Does exponential degree distribution entail Log-normal distance distribution in large complex graphs? We've been exploring the graph structure of a large genealogical data base (WikiTree) of which main connected component contains about 23 million nodes. The graph edges are defined by any direct family relationship (parent, child, sibling, spouse). See https://www.wikitree.com/wiki/Space:100_Circles for more details.
Based on preliminary results, the degree distribution seems to follow an exponential law, whereas the distance distribution seems to fit a Log-normal law, at least for central values, with noisy head and long-tail.
We are trying to figure explanations for both of those features, but I was wondering if one of them entails the other, and more generally if a specific degree distribution entails a specific distance distribution. I've not found yet literature on this question.
A side question is that one could expect "real life" large family networks to be scale-free, but WikiTree, like any genealogical data base, is far from equilibrium in the sense that the degree of nodes in the data base is often much smaller than the real-life value. People are missing everywhere and the growth is collaborative, distributed all over the graph and somehow random. The exponential degree distribution would agree with this result : exponential distribution is found in non-equilibrium networks with random growth, found at https://www.researchgate.net/publication/257218160_The_exponential_degree_distribution_in_complex_networks_Non-equilibrium_network_theory_numerical_simulation_and_empirical_data
 A: There is no direct relationship between the degree distribution and the distance distribution of a graph.
There are a lot of ways to think about this question, one of them is to consider the following model, very much inspired by Watts and Strogatz Small-World model:

*

*start from a regular graph (e.g. a grid-like graph where each node is connected to a fixed number of neighbours $k$),

*then draw some pairs of edges randomly and exchange their ends if it doesn't create multi-edges or loops (transform edges $(a,b)$ and $(c,d)$ in $(a,d)$ and $(c,b)$).

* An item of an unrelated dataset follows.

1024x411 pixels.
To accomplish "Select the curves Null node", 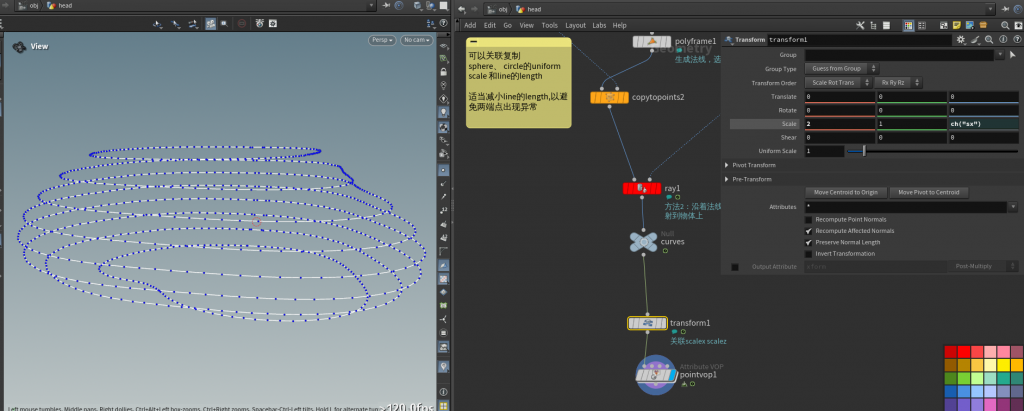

The degree distribution will remain strictly the same (every node has degree $k$), but shortcuts have been created in the graph, and pairs of nodes will be closer to each other on average, so the degree distribution can be drastically modified.
Of course, you might argue that your graph is very different from such a graph, but a similar reasoning stands: with a same degree distribution you can have a lot of cycles that will bring nodes close to each other or you can have a "tree-like" graph where distances tend to be longer on average.
An interesting property of genealogical graphs is that they probably have few cycles or at least few short cycles (although maybe not if siblings are connected to each other and to their parents), which makes me think that you might be able to devise some kind of model to explain the form of the distance distribution.